The popular seaside resort, located a short 15 minute tram ride away from The Hague, took centre stage while a series of events are being planned over the next two years to mark November 30, 1813 as the date that eventually led to Holland becoming a Kingdom.
Checking into Scheveningen’s impressive five-star Steingenberger Kurhaus Hotel, it was just a short walk along the breezy sea front to ‘Landing Day’, Saturday’s spectacular historic re-enactment which proved to be a huge crowd pleaser.
But besides the vast crowd, it was the appearance of King Willem-Alexander and Queen Maxima that brought the biggest cheer as they walked across the beach to take their seats among the crowds to watch popular Dutch film star Huub Stapel head a cast of over 600 volunteers from Scheveningen recreate the historic occasion.
However, even the best prepared plans can be disrupted by the weather and, due to heavy seas and a galeforce wind, rather than arrive by boat – as the Prince had done some 200 years earlier – the Dutch military came to the rescue.
This ‘Prince of Orange’ was manually carried ashore from an amphibious military vehicle before he was transferred into a waiting coach drawn by two horses amid cheers and much orange banner waving by the huge suitably and historically attired cast.
William Frederick, born the Prince of Orange-Nassau, had been invited to return to The Netherlands in 1813 at the invitation of the country’s then provisional government which had been hastily convened following the French occupiers withdrawal.

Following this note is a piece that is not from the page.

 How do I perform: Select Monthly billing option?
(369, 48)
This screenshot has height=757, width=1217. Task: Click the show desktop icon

Somewhat ironically those same members of the reconvened parliament had been responsible for driving out William’s father – William V, the Prince of Orange – some 18 years earlier yet they agreed that the only sensible choice was to ask his son back to head up the country’s new ruling party.
And just seven days after arriving back in Holland, on December 6, 1813, William proclaimed himself Sovereign Prince of The Netherlands which meant the country’s status had become that of a true Kingdom.

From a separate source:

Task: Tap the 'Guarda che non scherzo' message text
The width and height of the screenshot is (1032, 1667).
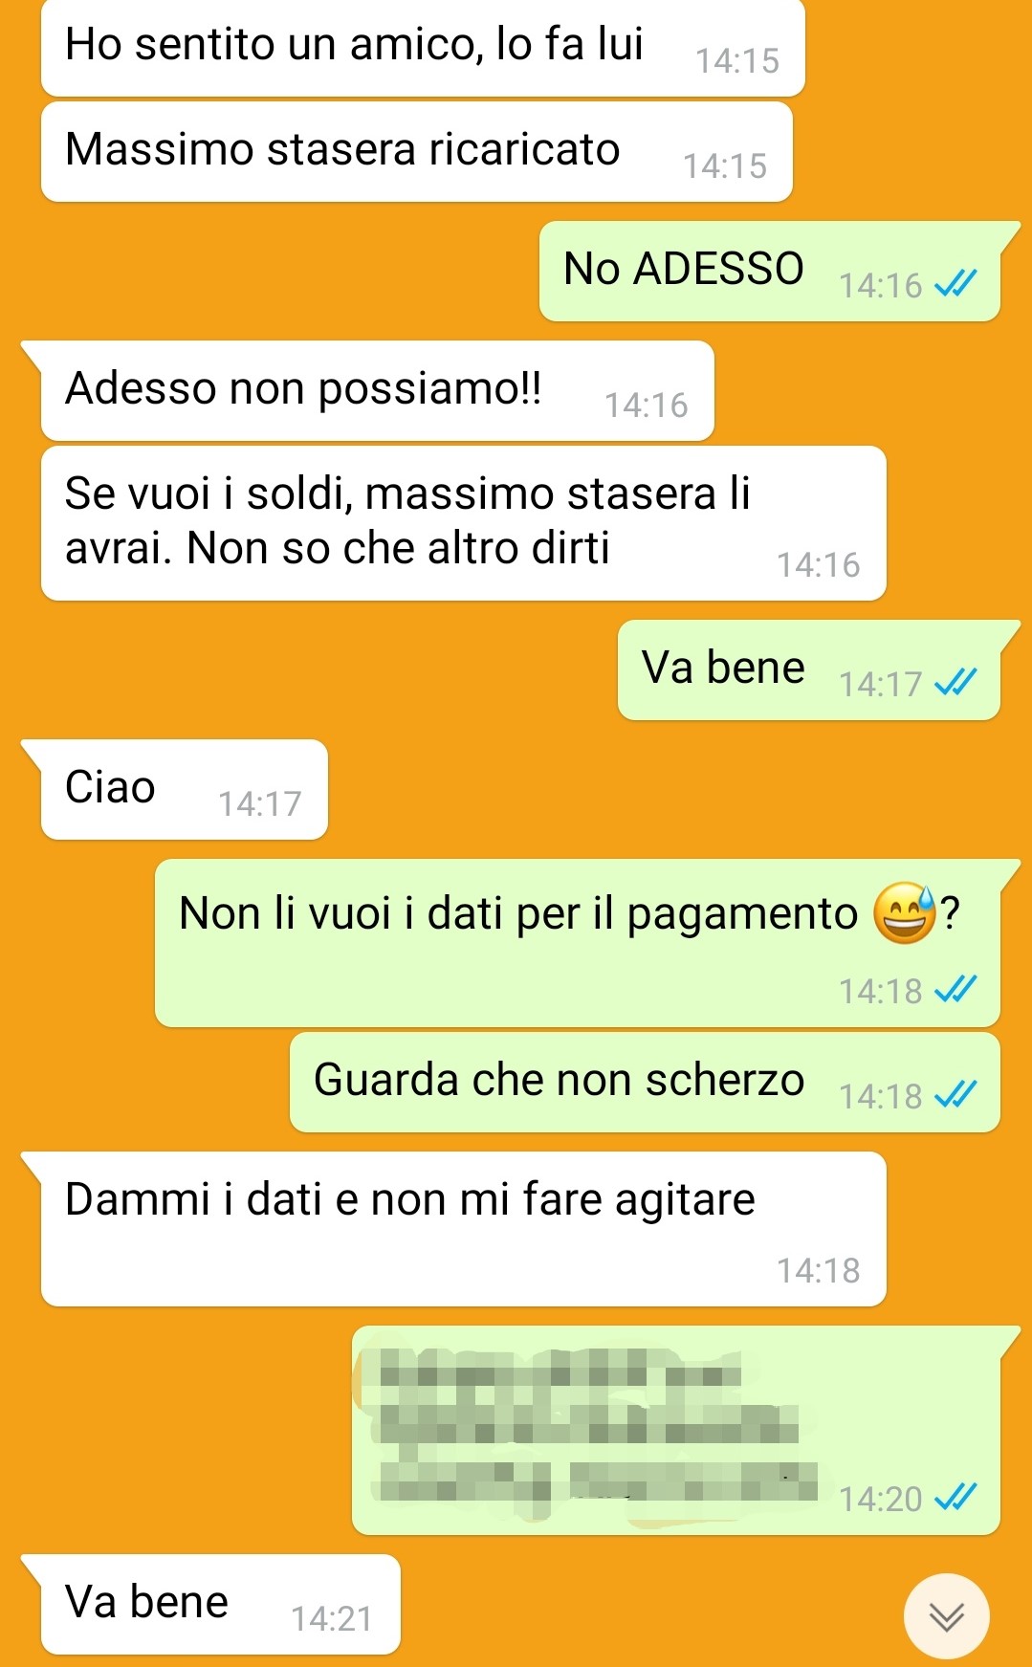Action: click(x=559, y=1080)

While the weather played its part on Saturday morning – although by sheer luck, or was it devine intervention, the squally showers ceased and the wind eased slightly for an hour or so – a low flying military helicopter did manage to cover half the onlookers and the actors on the Scheveningen beach with sand which had been whipped up by its spinning rotors as it dropped bright orange flares!
Several Dutch Royal Navy ships were moored just off the beach and these were joined for the occasion by the British Offshore Patrol Vessel, HMS Tyne (P281).

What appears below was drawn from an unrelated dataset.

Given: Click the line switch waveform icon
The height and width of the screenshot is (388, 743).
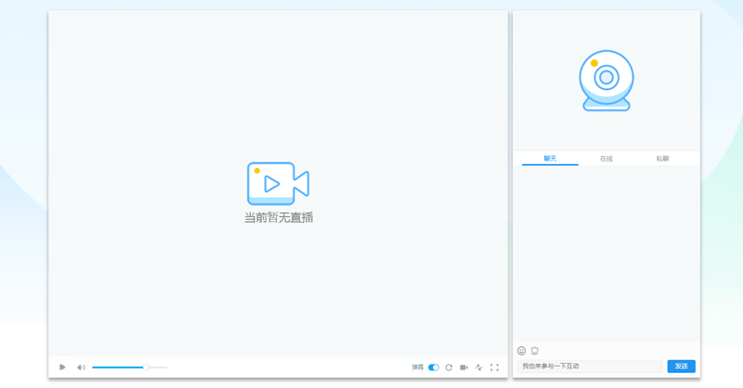Looking at the screenshot, I should (x=479, y=368).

The Dutch military also played a big part in the proceedings as they stormed the beach in two landing crafts along with a helicopter drop after the historic re-enactment had been completed.
Anniversaries obviously play an important role in most people’s lives, be it to mark a milestone birthday or simply an event in history, but 2013 will certainly go down as an historic one for the Dutch people.
They celebrated their new king back in April when Willem-Alexander took the throne following the abdication of his mother Princess Beatrix following her 33 year reign.
There were also huge celebrations in Amsterdam as thousands turned up to enjoy the reopening of the Rijksmuseum after a ten year wait, And during August there was the 400th anniversary of the completion of the capital city’s canal ring.
At the same time the Royal Concertgebouw (concert hall) and its world famous orchestra celebrated 125 years of existence by performing a magnificent concert on a floating pontoon on the Prinsengr Canal.
The Steingenberger Kurhaus Hotel is also gearing up to ‘celebrate’ a rather different anniversary, for in August 2014 it will 50 years since The Rolling Stones played their first ever concert outside of the United Kingdom… and what a disaster that turned out to be!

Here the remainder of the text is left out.